In the case of Sam Brannan Middle School teacher Preston Lewis, the union protections allowed him regular contact with young students despite repeated allegations of inappropriate sexual activity with his foster children and others. The Sacramento school district paid Lewis over the course of three administrative leaves stemming from child sexual abuse allegations since 2007, the Bee reports.

The paper finds that over the past five years, Sacramento City United school district has paid out $1.1 million in salary to 49 educators for 3,819 school days they stayed home while under investigation for misconduct. And that figure doesn’t include health insurance, retirement or substitute teacher expenses.

Granted, the Michigan and California cases are exotic examples of tenure-gone-wild. Much more common is the ineffective, indifferent or incompetent teacher who remains in the classroom because his or her school district cannot afford the termination process.
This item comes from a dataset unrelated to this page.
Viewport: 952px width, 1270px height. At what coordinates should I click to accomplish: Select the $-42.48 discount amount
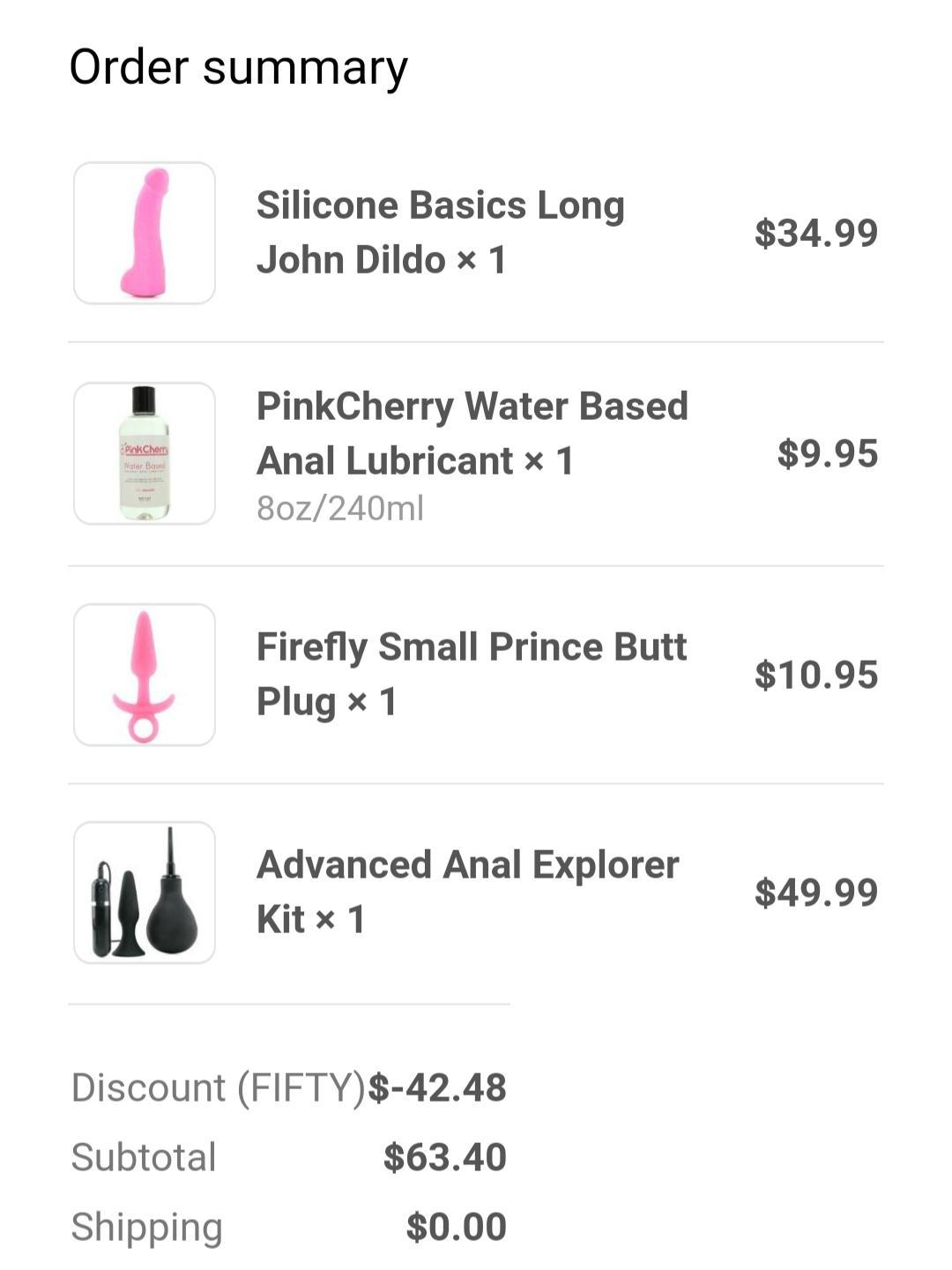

Ever wonder why administrators of failing schools don’t simply pink-slip all the lousy teachers? Tenure laws make that illegal.

The decision to fire a bad teacher requires a large commitment of time and money from a district, with no guarantee of a favorable outcome.

See more examples in Episode 6 of “Kids Aren’t Cars” for more examples from Indiana and Illinois.

Little wonder why districts attempt to fire only the most egregious offenders. As a result, incompetent teachers stay in the classroom and the students get shortchanged on their education.

It’s a deplorable situation, and it’s never going to change until we scrap or completely overhaul teacher tenure.

We’re all familiar with the “If you can read this, thank a teacher” bumper sticker.

Education reformers need our own bumper sticker that reads, “If your child is trapped in a classroom with a suspected child molester, a violent hothead or a teacher who is plain incompetent, thank your local teachers union.”

Sure, it’d make for a huge bumper sticker, but that would only highlight what a daunting, ingrained problem teacher tenure has become.